Abstract

During development, bone morphogenetic proteins (BMPs) induce the differentiation of mesenchymal progenitor cells to enter into the osteoblastic lineage, and BMPs enhance osteoblastic function. BMPs and noggin, a specific binding protein that blocks BMP actions, are expressed by osteoblastic cells but there is limited information about regulation of BMP synthesis in skeletal cells. We tested for the expression and regulation of BMP-4 in cultures of osteoblast-enriched cells from 22-day fetal rat calvariae (Ob cells). BMP-4 caused a short-lived increase in BMP-4 mRNA followed by a marked inhibition of BMP-4 expression. The stimulatory effect was transcriptional, as determined by nuclear run-on assays, whereas the inhibitory effect was transcriptional and posttranscriptional, because longer BMP-4 exposure decreased its rate of transcription and shortened the half-life of BMP-4 mRNA in transcriptionally arrested Ob cells.
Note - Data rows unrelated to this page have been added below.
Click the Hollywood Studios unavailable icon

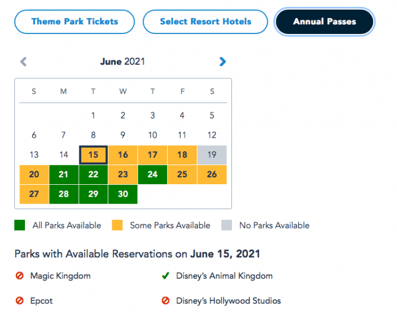point(166,301)
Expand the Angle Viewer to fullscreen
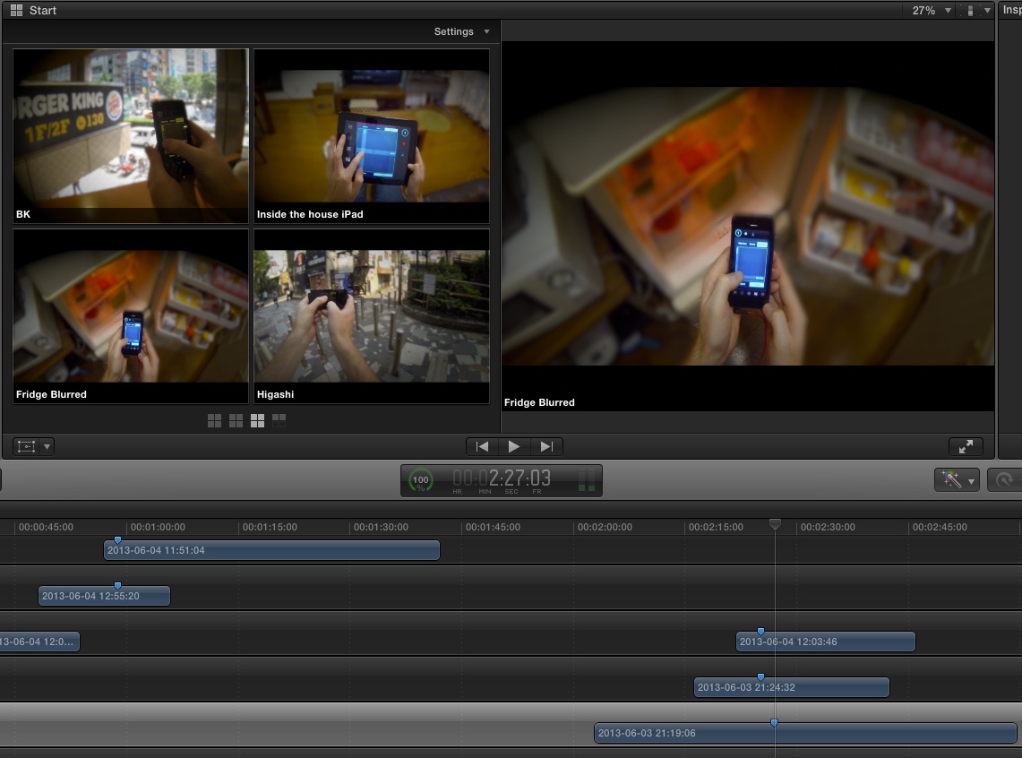Screen dimensions: 1022x758 coord(966,446)
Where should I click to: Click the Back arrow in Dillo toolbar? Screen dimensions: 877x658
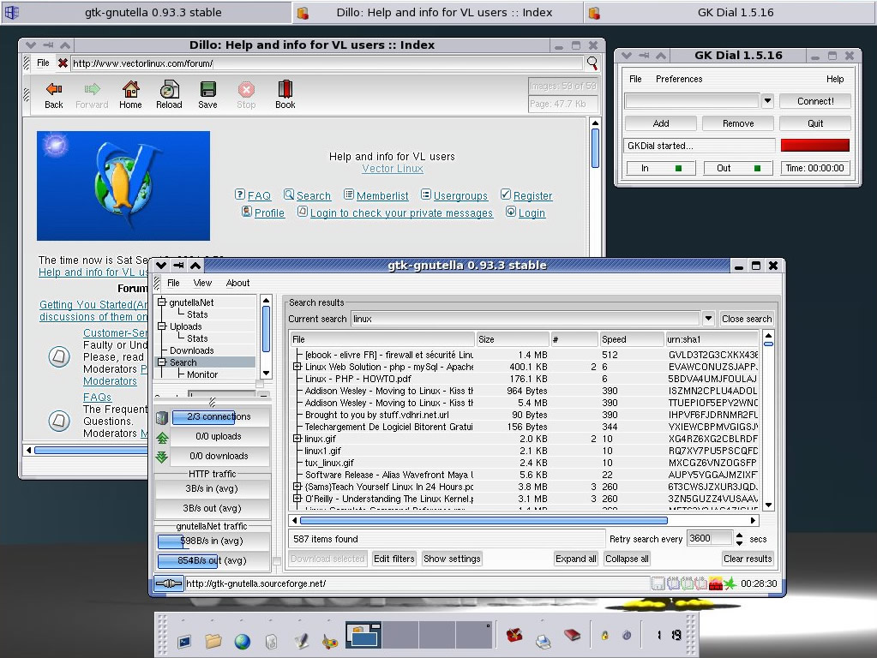point(54,93)
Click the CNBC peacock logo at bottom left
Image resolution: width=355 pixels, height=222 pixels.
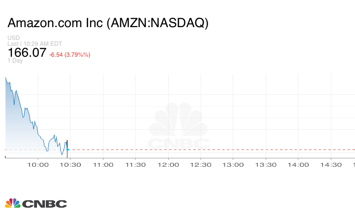pyautogui.click(x=36, y=203)
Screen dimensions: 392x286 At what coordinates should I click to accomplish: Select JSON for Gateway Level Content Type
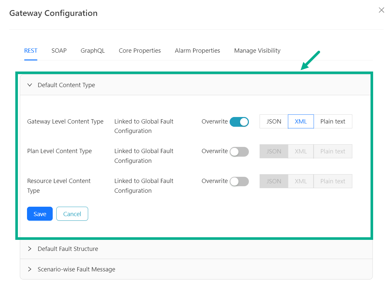click(x=274, y=122)
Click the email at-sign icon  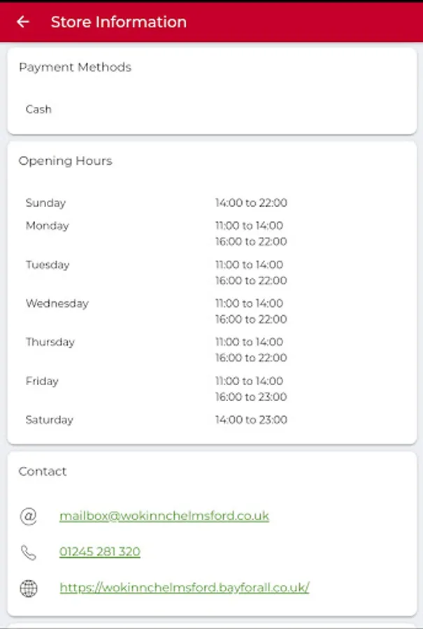pos(29,516)
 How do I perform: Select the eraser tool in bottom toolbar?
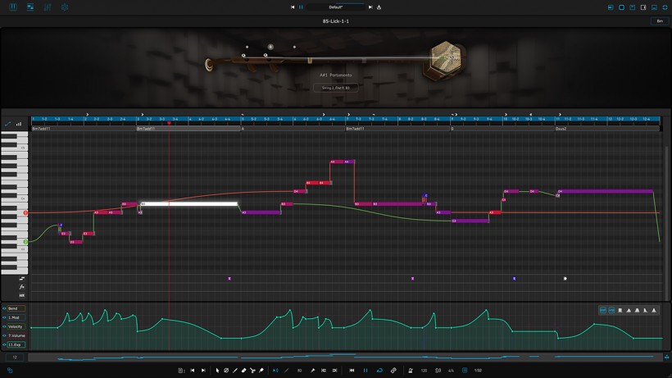244,371
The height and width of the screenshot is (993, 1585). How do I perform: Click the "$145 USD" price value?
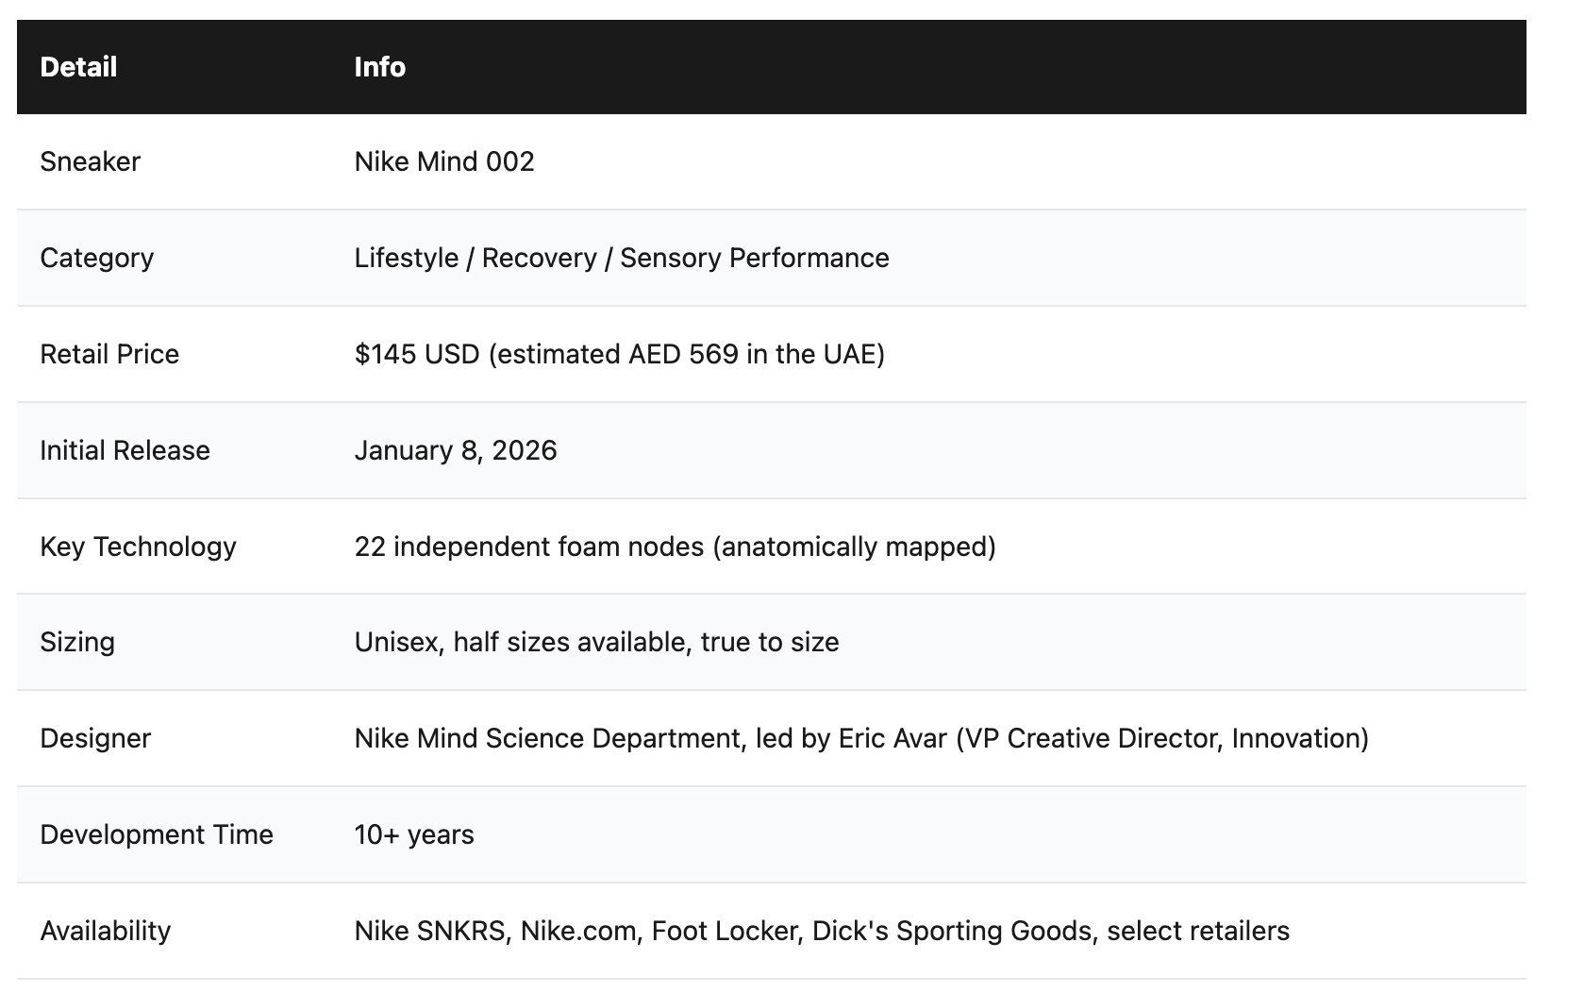coord(417,354)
BMP-2 and BMP-6 also inhibited BMP-4 mRNA levels. Transforming growth factor beta1 increased, whereas fibroblast growth factor-2, platelet-derived growth factor BB, and insulin-like growth factor I decreased BMP-4 mRNA in Ob cells. BMP-2 also was expressed by Ob cells and it was downregulated by BMP-2, BMP-4, and BMP-6. Noggin increased BMP-4 transcripts, suggesting autocrine control of BMP-4 expression. In conclusion, BMP-4 inhibits its own expression in Ob cells, a mechanism to limit BMP availability to osteoblasts.